Problem details
Repeat everything in the listing from the line containing "Given: Click the power" down to the line containing "click(594, 23)", both of those lines included.

[Word and element locating data]
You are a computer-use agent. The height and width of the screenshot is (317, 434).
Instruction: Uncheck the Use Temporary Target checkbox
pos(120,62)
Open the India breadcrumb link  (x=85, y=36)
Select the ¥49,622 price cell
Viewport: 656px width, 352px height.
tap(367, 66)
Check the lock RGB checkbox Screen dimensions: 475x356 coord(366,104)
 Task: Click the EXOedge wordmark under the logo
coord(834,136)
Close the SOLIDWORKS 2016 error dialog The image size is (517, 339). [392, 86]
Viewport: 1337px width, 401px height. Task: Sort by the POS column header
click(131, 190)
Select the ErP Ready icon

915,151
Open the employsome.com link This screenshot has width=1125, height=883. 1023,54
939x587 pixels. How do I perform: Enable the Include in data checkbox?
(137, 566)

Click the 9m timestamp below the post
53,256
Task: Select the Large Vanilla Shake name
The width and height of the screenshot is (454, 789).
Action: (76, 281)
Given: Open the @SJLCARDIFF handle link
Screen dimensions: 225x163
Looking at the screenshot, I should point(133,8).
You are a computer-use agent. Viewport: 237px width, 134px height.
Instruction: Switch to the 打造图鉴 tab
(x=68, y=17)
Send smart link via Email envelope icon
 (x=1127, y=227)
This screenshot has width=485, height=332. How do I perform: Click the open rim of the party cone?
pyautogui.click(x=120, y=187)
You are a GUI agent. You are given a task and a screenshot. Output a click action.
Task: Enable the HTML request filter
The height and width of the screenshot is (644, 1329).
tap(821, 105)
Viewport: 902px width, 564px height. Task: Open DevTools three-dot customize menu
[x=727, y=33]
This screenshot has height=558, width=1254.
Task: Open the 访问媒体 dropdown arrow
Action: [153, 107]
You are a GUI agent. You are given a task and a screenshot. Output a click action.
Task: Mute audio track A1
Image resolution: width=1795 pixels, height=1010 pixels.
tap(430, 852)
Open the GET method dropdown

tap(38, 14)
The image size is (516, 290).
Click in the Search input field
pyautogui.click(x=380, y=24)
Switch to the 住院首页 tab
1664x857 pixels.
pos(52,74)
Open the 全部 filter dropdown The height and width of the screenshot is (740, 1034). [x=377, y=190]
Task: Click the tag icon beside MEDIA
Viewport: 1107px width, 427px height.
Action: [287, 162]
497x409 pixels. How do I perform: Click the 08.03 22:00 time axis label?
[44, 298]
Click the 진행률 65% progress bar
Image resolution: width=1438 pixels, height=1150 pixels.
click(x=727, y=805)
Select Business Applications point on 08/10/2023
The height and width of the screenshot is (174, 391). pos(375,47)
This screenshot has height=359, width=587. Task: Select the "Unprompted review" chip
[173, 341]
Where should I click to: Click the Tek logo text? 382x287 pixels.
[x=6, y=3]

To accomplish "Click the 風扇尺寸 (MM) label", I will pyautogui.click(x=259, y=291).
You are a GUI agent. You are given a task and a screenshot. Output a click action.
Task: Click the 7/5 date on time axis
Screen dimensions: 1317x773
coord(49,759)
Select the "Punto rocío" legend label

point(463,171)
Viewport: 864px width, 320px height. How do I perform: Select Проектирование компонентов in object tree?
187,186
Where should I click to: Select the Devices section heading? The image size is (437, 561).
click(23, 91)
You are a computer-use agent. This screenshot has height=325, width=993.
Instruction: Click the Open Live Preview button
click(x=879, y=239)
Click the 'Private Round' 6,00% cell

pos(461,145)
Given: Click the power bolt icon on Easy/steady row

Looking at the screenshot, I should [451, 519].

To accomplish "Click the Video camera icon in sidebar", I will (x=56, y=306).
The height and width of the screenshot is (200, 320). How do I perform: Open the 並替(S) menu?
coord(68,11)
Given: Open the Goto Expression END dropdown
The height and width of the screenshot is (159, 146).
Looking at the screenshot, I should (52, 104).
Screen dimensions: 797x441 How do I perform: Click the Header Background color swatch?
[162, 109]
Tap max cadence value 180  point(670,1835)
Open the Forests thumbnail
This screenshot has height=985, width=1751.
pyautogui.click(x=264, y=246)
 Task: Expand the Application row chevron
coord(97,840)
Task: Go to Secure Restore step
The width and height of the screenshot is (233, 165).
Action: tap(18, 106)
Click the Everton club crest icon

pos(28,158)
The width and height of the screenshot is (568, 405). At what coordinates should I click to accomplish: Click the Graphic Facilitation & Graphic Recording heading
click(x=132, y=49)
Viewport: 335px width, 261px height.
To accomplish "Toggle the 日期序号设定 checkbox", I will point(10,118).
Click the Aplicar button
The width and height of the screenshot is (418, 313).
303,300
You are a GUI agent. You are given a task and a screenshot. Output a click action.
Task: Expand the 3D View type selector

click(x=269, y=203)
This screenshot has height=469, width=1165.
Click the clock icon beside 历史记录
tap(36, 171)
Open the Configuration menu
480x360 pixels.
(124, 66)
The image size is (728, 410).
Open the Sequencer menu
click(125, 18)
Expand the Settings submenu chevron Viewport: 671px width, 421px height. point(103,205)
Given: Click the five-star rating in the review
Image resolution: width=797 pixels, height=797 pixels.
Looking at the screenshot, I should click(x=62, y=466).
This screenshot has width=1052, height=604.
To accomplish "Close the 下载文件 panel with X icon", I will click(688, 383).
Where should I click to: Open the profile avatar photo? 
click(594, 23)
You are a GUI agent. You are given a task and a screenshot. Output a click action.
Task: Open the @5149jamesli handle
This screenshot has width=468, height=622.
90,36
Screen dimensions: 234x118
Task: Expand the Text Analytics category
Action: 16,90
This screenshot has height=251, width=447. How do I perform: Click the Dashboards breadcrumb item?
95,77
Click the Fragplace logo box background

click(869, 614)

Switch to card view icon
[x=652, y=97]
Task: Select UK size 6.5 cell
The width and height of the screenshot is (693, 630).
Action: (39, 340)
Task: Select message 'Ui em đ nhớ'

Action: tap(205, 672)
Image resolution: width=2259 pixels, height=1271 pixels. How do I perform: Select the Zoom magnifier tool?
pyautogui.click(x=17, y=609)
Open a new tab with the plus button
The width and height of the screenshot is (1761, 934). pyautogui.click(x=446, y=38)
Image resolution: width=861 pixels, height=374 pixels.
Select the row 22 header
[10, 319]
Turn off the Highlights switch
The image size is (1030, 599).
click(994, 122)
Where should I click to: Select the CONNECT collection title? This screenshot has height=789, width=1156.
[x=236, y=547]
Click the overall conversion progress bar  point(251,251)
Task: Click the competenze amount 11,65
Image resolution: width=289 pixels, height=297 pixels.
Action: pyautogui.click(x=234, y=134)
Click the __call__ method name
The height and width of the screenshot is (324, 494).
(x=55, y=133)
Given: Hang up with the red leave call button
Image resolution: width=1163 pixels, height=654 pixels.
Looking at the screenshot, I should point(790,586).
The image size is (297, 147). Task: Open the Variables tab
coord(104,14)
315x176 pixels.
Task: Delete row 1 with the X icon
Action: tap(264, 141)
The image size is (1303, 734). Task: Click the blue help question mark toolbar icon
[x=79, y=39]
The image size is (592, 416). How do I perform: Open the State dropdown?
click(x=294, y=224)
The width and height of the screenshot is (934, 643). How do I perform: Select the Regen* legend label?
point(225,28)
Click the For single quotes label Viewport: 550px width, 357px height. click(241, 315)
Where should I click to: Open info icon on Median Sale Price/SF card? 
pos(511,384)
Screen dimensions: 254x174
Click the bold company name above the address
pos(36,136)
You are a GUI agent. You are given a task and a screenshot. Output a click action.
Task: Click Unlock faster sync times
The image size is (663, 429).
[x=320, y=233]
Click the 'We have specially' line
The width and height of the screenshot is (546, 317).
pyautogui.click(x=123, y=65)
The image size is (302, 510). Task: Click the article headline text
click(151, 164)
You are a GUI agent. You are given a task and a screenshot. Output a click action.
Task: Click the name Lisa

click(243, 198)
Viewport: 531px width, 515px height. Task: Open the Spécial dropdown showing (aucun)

Result of this exercise
Given: Click the power bolt icon on Easy/steady row

Looking at the screenshot, I should [451, 519].

To accomplish "Click the Video camera icon in sidebar", I will (x=56, y=306).
The height and width of the screenshot is (200, 320). How do I perform: Open the 並替(S) menu?
coord(68,11)
Given: Open the Goto Expression END dropdown
The height and width of the screenshot is (159, 146).
Looking at the screenshot, I should (52, 104).
Screen dimensions: 797x441 How do I perform: Click the Header Background color swatch?
[162, 109]
Tap max cadence value 180  point(670,1835)
Open the Forests thumbnail
This screenshot has height=985, width=1751.
pyautogui.click(x=264, y=246)
 Task: Expand the Application row chevron
coord(97,840)
Task: Go to Secure Restore step
The width and height of the screenshot is (233, 165).
Action: tap(18, 106)
Click the Everton club crest icon

pos(28,158)
The width and height of the screenshot is (568, 405). At what coordinates should I click to accomplish: Click the Graphic Facilitation & Graphic Recording heading
click(x=132, y=49)
Viewport: 335px width, 261px height.
To accomplish "Toggle the 日期序号设定 checkbox", I will point(10,118).
Click the Aplicar button
The width and height of the screenshot is (418, 313).
303,300
You are a GUI agent. You are given a task and a screenshot. Output a click action.
Task: Expand the 3D View type selector

click(x=269, y=203)
This screenshot has height=469, width=1165.
Click the clock icon beside 历史记录
tap(36, 171)
Open the Configuration menu
480x360 pixels.
(124, 66)
The image size is (728, 410).
Open the Sequencer menu
click(125, 18)
Expand the Settings submenu chevron Viewport: 671px width, 421px height. point(103,205)
Given: Click the five-star rating in the review
Image resolution: width=797 pixels, height=797 pixels.
Looking at the screenshot, I should click(x=62, y=466).
This screenshot has width=1052, height=604.
To accomplish "Close the 下载文件 panel with X icon", I will click(688, 383).
Where should I click to: Open the profile avatar photo? 
click(594, 23)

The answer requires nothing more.